Document excerpt:
================================

Cascading pipeline implementation that processes data in sequence (STT -> LLM -> TTS). Inherits from Pipeline base class and adds cascade-specific events.

Initialize the cascading pipeline.

Args

stt
Speech-to-Text processor (optional)
llm
Language Model processor (optional)
tts
Text-to-Speech processor (optional)
vad
Voice Activity Detector (optional)
turn_detector
Turn Detector (optional)
avatar
Avatar (optional)
denoise
Denoise (optional)

Ancestors

Methods

async def change_component(self, stt: STT | None = None, llm: LLM | None = None, tts: TTS | None = None) ‑> None
Expand source code
async def change_component(
    self,
    stt: STT | None = None,
    llm: LLM | None = None,
    tts: TTS | None = None,
) -> None:
    """Dynamically change pipeline components.
    This will close the old components and set the new ones.
    """
    if stt and self.stt:
        async with self.conversation_flow.stt_lock:
            await self.stt.aclose()
            self.stt = stt
            self.conversation_flow.stt = stt
            if self.conversation_flow.stt:
                self.conversation_flow.stt.on_stt_transcript(
                    self.conversation_flow.on_stt_transcript
                )
    if llm and self.llm:
        async with self.conversation_flow.llm_lock:
            await self.llm.aclose()
            self.llm = llm
            self.conversation_flow.llm = llm
    if tts and self.tts:
        async with self.conversation_flow.tts_lock:
            await self.tts.aclose()
            self.tts = tts
            self._configure_components()
            self.conversation_flow.tts = tts

Dynamically change pipeline components. This will close the old components and set the new ones.

async def cleanup(self) ‑> None
Expand source code
async def cleanup(self) -> None:
    """Cleanup all pipeline components"""
    logger.info("Cleaning up cascading pipeline")
    if self.stt:
        await self.stt.aclose()
        self.stt = None
    if self.llm:
        await self.llm.aclose()
        self.llm = None
    if self.tts:
        await self.tts.aclose()
        self.tts = None
    if self.vad:
        await self.vad.aclose()
        self.vad = None
    if self.turn_detector:
        await self.turn_detector.aclose()
        self.turn_detector = None
    if self.denoise:
        await self.denoise.aclose()
        self.denoise = None        
    if self.conversation_flow:
        try:
            await self.conversation_flow.cleanup()
        except Exception as e:
            logger.error(f"Error cleaning up conversation flow: {e}")
    
    self.agent = None
    self.vision = False
    self.conversation_flow = None
    self.avatar = None
    logger.info("Cascading pipeline cleaned up")
    await super().cleanup()

Cleanup all pipeline components

def get_component_configs(self) ‑> dict[str, dict[str, typing.Any]]
Expand source code
def get_component_configs(self) -> dict[str, dict[str, Any]]:
    """Return a dictionary of component configurations (STT, LLM, TTS) with their instance attributes.

    Returns:
        A nested dictionary with keys 'stt', 'llm', 'tts', each containing a dictionary of
        public instance attributes and extracted model information.
    """

    def extract_model_info(config_dict: Dict[str, Any]) -> Dict[str, Any]:
        """Helper to extract model-related info from a dictionary with limited nesting."""

================================

Recorded information:

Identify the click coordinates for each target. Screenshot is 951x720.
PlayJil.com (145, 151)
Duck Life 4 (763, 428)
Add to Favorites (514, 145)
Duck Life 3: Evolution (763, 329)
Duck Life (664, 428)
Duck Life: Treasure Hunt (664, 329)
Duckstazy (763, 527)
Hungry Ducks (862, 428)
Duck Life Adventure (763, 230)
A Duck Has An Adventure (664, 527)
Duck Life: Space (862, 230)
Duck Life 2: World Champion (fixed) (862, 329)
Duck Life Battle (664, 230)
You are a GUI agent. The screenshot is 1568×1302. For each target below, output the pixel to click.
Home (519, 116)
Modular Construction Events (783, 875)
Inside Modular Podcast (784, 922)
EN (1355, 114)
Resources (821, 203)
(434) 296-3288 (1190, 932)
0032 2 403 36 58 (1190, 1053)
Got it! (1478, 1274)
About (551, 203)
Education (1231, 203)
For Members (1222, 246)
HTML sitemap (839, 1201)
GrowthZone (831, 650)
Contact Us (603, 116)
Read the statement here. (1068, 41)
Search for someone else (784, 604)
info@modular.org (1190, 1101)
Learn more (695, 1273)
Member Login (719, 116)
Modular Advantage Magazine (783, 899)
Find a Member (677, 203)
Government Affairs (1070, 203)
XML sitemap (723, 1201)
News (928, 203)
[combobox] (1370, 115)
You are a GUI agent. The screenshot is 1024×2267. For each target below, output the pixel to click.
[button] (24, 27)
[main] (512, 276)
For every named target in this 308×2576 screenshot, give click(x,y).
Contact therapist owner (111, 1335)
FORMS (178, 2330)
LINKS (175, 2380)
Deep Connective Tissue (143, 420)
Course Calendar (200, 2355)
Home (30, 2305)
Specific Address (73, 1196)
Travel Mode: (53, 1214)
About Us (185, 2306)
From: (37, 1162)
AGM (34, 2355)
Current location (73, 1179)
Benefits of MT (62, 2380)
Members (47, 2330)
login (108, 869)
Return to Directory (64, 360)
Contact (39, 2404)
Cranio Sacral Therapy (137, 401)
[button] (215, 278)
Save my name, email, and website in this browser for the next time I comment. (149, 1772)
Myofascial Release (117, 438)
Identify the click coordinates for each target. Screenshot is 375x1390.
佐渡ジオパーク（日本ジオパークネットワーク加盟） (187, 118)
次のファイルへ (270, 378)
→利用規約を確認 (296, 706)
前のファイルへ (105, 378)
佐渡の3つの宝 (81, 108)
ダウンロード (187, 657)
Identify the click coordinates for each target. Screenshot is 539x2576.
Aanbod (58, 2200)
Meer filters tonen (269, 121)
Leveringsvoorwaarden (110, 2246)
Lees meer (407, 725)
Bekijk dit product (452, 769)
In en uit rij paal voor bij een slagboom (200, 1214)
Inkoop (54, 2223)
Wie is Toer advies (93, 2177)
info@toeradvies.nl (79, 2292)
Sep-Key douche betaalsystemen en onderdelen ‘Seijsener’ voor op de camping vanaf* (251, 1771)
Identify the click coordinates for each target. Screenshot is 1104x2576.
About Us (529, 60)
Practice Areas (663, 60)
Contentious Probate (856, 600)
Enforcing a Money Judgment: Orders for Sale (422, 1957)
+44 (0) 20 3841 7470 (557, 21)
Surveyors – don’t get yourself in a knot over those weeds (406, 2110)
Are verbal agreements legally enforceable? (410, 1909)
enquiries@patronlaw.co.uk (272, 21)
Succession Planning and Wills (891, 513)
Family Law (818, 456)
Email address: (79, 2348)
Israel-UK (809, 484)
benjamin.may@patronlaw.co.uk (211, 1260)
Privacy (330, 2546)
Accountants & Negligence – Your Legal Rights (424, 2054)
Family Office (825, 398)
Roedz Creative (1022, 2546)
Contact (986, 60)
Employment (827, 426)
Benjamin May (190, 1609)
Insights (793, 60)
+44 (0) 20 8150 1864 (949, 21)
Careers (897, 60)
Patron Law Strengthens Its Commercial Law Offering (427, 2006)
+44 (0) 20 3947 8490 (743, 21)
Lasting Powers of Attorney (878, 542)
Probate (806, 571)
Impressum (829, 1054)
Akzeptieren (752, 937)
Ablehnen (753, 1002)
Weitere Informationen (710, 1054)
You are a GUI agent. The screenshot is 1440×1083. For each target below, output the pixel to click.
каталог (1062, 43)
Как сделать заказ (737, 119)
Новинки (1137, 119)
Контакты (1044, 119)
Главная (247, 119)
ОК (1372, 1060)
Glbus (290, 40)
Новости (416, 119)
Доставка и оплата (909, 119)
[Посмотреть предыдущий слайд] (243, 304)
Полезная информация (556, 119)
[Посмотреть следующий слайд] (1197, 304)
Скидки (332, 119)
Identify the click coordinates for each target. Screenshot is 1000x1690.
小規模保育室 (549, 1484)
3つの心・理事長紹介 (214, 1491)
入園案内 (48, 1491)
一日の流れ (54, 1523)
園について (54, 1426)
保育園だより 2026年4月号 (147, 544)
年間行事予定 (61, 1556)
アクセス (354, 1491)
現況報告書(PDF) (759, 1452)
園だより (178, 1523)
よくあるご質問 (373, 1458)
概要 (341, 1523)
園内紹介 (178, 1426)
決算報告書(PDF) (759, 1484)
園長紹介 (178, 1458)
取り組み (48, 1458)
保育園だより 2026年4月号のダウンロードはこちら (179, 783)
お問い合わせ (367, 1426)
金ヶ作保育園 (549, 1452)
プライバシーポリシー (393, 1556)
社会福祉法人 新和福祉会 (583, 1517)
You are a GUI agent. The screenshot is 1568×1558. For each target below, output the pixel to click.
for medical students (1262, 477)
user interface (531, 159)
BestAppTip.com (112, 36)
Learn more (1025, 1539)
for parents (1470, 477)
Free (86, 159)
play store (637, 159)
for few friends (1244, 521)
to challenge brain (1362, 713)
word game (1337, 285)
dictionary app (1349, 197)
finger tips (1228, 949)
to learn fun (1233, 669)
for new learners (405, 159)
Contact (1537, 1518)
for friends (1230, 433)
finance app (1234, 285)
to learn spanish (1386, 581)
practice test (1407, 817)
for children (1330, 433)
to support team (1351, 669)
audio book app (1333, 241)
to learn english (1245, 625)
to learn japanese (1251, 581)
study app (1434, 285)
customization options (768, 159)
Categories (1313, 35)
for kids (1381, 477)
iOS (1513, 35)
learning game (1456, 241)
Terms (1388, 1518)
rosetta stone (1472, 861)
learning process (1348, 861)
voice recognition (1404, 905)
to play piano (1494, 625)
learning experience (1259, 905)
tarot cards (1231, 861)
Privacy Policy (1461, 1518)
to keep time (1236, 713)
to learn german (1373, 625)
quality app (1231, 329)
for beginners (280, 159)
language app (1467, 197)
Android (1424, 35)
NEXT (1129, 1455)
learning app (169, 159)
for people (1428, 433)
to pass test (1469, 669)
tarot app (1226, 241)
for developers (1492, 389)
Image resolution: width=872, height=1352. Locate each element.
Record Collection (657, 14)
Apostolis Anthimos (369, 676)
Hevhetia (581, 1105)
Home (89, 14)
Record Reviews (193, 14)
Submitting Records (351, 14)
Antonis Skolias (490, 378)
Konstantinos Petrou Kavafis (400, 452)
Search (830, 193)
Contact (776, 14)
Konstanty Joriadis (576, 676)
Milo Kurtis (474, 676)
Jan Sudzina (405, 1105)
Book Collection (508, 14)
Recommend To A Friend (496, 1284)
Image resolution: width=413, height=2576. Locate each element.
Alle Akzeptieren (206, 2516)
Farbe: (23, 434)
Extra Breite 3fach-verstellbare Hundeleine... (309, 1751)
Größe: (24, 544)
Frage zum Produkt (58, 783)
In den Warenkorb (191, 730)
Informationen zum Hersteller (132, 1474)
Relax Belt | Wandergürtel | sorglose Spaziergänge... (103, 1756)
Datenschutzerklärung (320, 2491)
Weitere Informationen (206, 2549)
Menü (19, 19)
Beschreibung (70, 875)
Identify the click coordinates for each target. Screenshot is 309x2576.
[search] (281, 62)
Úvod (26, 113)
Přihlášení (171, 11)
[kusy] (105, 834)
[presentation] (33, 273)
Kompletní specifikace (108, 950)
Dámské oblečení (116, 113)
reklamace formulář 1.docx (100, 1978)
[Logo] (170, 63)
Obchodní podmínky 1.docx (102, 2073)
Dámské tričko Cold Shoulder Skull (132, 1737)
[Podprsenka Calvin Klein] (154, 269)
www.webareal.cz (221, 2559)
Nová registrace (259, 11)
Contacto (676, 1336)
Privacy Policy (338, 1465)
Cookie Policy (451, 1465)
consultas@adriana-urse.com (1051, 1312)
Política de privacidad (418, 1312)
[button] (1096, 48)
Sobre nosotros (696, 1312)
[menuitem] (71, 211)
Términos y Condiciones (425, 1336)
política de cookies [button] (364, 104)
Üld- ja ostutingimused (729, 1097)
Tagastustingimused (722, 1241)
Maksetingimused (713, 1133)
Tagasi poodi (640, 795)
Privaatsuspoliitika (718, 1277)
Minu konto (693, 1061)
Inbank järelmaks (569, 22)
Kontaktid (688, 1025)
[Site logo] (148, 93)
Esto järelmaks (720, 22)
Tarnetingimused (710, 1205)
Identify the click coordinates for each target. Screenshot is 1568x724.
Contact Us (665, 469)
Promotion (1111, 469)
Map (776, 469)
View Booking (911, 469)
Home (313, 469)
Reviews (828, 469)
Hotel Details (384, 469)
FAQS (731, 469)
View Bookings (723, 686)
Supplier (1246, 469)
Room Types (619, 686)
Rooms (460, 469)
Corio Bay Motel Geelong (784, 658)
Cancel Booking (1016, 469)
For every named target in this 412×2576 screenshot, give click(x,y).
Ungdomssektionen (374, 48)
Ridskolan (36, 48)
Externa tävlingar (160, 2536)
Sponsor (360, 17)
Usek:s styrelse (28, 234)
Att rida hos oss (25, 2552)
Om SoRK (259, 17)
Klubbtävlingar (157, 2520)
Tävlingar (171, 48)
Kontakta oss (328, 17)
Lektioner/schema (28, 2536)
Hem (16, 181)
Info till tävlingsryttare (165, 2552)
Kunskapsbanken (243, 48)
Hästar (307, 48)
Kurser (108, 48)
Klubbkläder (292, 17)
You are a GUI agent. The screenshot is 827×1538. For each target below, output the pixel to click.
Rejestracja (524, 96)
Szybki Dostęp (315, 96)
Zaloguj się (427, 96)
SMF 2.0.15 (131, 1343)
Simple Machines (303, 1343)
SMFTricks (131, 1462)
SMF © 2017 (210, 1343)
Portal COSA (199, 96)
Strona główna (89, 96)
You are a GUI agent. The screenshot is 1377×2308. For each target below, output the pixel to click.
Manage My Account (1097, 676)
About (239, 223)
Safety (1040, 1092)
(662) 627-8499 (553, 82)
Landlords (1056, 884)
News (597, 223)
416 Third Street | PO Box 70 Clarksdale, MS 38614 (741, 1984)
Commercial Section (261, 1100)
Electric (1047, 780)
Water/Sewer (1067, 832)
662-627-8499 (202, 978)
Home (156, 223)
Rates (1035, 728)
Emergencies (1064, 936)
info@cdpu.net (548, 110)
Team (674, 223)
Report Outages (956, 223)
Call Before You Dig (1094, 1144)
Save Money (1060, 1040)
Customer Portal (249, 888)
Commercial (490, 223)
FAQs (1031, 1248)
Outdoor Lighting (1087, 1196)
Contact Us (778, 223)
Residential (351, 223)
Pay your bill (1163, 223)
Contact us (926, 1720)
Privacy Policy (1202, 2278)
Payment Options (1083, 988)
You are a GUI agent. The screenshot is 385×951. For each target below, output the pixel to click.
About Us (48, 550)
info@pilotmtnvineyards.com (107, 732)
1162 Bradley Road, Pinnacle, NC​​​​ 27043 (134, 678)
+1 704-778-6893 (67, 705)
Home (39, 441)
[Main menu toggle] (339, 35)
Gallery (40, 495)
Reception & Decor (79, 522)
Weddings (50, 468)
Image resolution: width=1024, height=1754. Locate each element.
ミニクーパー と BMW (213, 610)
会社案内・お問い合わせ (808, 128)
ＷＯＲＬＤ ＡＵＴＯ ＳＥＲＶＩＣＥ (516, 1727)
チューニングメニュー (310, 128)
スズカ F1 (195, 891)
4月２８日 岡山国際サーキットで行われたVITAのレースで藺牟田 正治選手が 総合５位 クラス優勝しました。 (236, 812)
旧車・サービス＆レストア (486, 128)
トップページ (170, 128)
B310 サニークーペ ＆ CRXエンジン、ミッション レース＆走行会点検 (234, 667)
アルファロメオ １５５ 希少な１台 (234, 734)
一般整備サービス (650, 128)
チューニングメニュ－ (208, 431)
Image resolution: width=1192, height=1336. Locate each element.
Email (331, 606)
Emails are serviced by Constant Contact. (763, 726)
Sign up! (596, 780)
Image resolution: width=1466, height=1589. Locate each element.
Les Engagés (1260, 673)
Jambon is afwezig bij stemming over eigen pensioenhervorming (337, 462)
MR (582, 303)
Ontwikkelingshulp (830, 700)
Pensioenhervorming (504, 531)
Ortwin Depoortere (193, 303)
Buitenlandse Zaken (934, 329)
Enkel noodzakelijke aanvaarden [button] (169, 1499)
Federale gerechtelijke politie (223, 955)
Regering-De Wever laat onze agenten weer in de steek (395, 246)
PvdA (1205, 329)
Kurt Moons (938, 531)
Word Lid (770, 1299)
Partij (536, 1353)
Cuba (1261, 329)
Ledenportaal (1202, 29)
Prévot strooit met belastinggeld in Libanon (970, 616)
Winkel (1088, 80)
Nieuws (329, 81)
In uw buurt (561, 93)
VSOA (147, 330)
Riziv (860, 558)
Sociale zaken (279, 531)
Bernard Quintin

================================

What you will do:
#1 From the cascading pipeline documentation, reproduce the part that opens with the words containing "self.agent = None" and closes with "their instance attributes.".
#2 According to the cascading pipeline documentation, what happens to the old components when the change_component method is called?
#3 Turn the paragraph of the cascading pipeline documentation that begins "Cascading pipeline implementation that processes data" into a short bulleted list, keeping its main facts.

Your responses:
#1
self.agent = None
    self.vision = False
    self.conversation_flow = None
    self.avatar = None
    logger.info("Cascading pipeline cleaned up")
    await super().cleanup()

Cleanup all pipeline components

def get_component_configs(self) ‑> dict[str, dict[str, typing.Any]]
Expand source code
def get_component_configs(self) -> dict[str, dict[str, Any]]:
    """Return a dictionary of component configurations (STT, LLM, TTS) with their instance attributes.

#2 The old components are closed and the new ones are set.

#3
- Processes data in sequence: STT -> LLM -> TTS.
- Inherits from the Pipeline base class.
- Adds cascade-specific events.